Time To Rest : From The Archives

Lately, I've been reading through Proverbs and Ecclesiastes.. and seem to continually migrate to Ecclesiastes 3. You know, the famous "Time for everything" passage. In that I have been thinking a lot about rest. About healing and Sabbath.

Around our home, we are very intentional about periods of rest. We try to unplug at least once a week (usually on Sunday when we are both home) and unwind without work or stressors or even cleaning up around the house.

But what does this look like when you are connected to your work (thank you i phone), and you feel like you need to be continually marketing your business or promoting things online? It means unplugging. Unplugging yourself from the constant demands you put on yourself, unplugging your mind from making to-do lists and tasks for yourself, and spending time just being.

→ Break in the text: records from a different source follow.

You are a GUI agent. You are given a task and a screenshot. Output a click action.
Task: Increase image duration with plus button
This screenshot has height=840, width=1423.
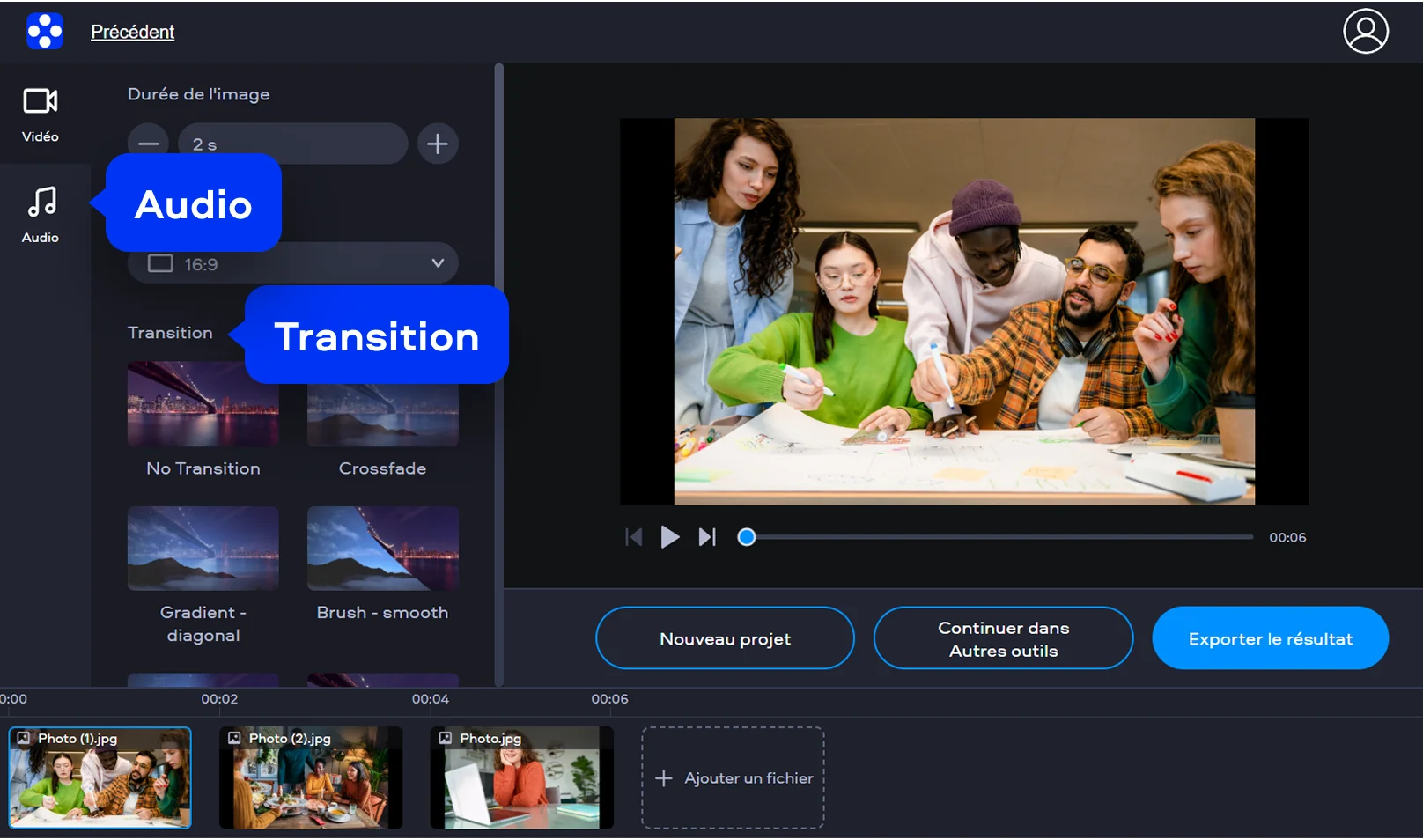pyautogui.click(x=438, y=144)
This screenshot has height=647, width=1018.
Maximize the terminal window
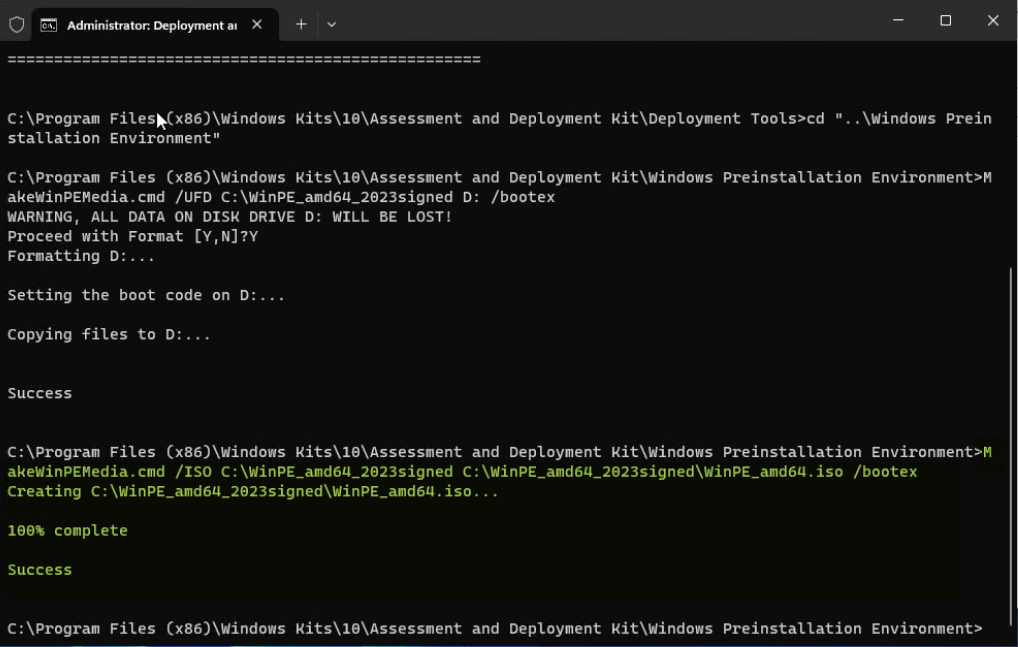coord(944,20)
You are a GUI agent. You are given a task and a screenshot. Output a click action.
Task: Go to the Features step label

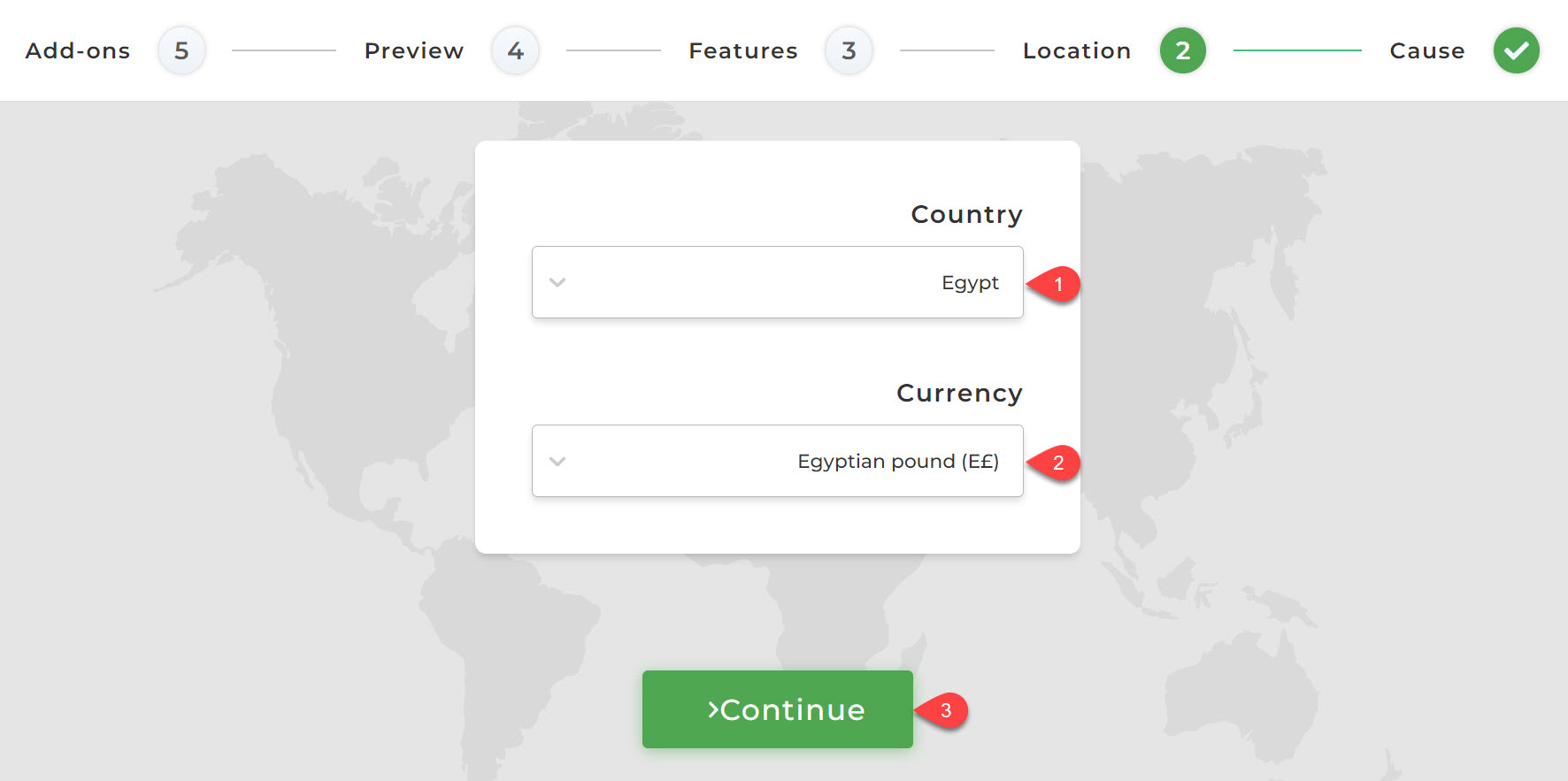pos(743,51)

I struggle with this daily.

The balance of rest and work. Being more intentional in my work and my home life. Being present in every situation.. mentally and physically.

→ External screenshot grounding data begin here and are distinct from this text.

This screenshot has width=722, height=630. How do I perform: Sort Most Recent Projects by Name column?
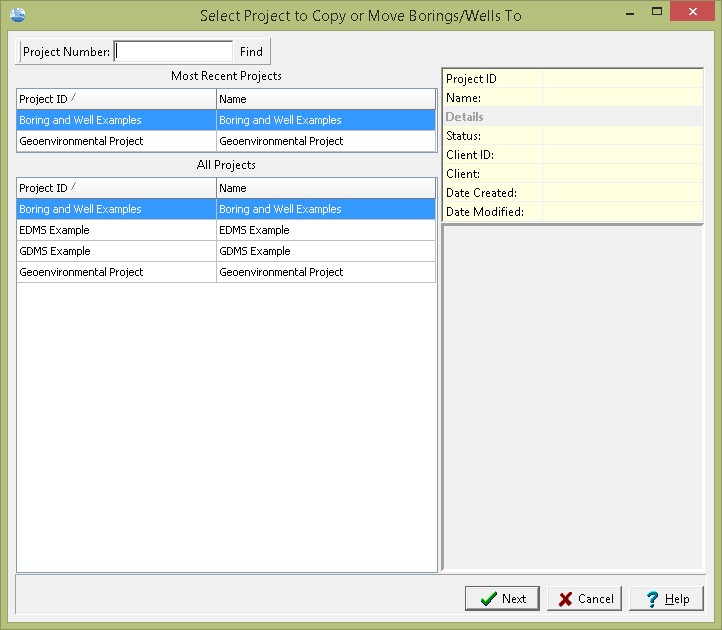[325, 99]
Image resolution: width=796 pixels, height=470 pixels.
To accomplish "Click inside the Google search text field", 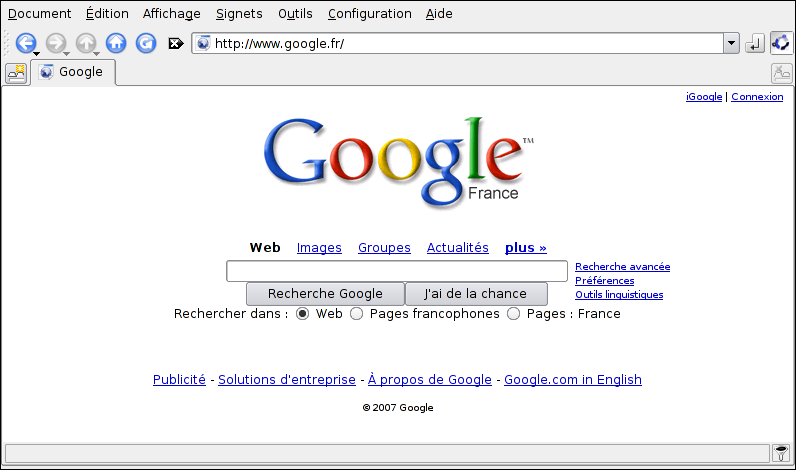I will coord(397,271).
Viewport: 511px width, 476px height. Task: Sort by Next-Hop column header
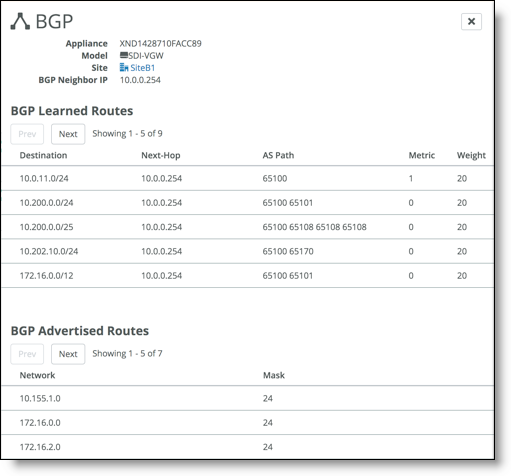click(x=161, y=155)
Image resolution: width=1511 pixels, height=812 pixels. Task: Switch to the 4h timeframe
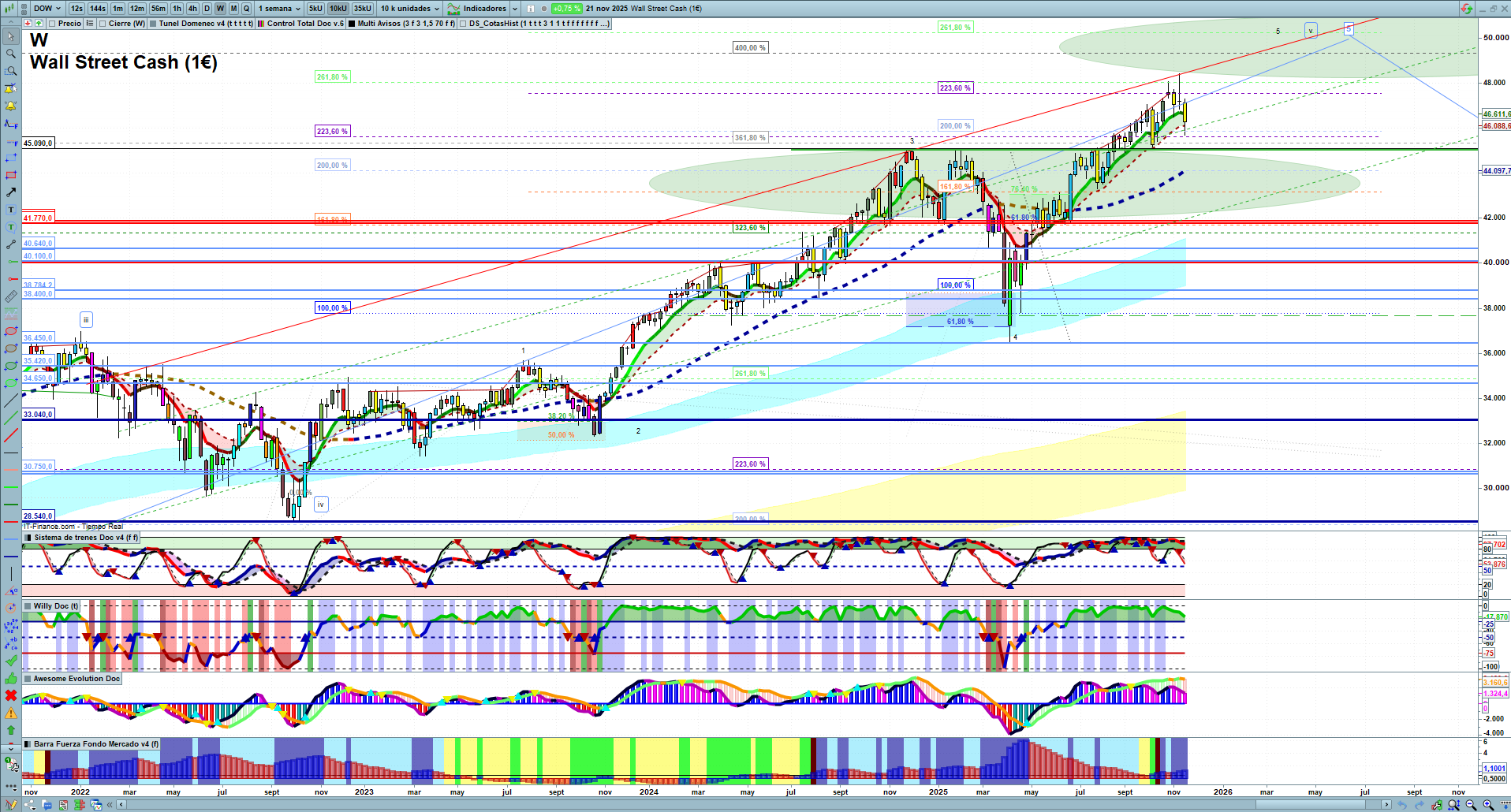pyautogui.click(x=192, y=9)
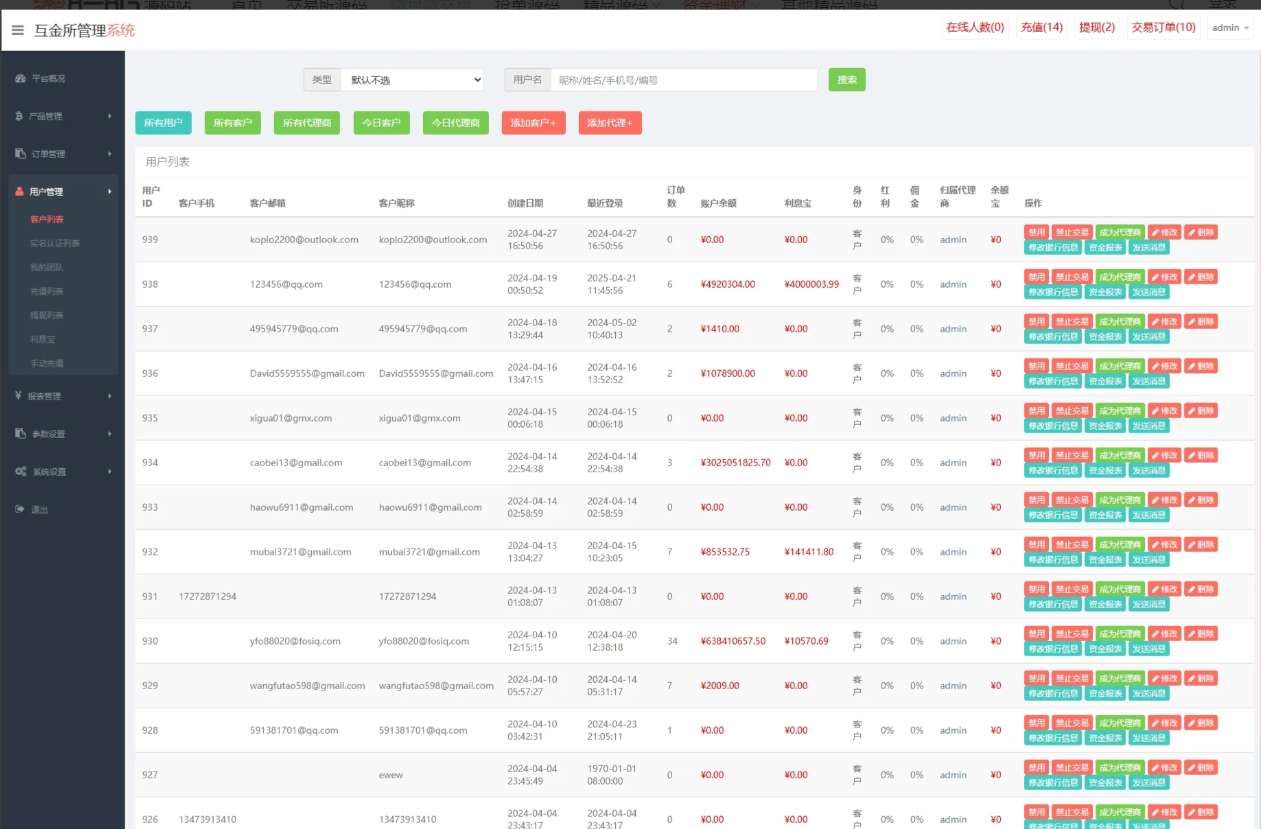This screenshot has height=829, width=1261.
Task: Open the admin account dropdown
Action: [x=1230, y=28]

Our society tells us we need to be constantly busy, constantly involved and connected with all things all at once. I kind of hate this. I know it is going against the way I was made to operate. Against the rhythm I was created for.

Friday night we left home around 5pm and scooted down to Fl. for a time of rest together. I intentionally turned my phone off during the days, and tried my hardest to let my mind rest from making lists and reminding myself of the things I needed to do when I got home.

We got home late last night feeling refreshed and renewed.. and asking ourselves how we could be more intentional with Sabbath in our daily routines. With David working and going to school and me working from home we feel like we are always meeting deadlines and are unable to totally unplug from it all.

I'll be home this week (I have SO many things to get done!) and then will be heading to Florida again the following week with my sister-in-law and my little nephew. I plan on being very intentional with my time there..trying to stay away from social media as much as I can, and unplugging from everything. Spending time in complete rest and Sabbath.

What does this look like for you?

Are there ways that you are intentional with rest in your lives?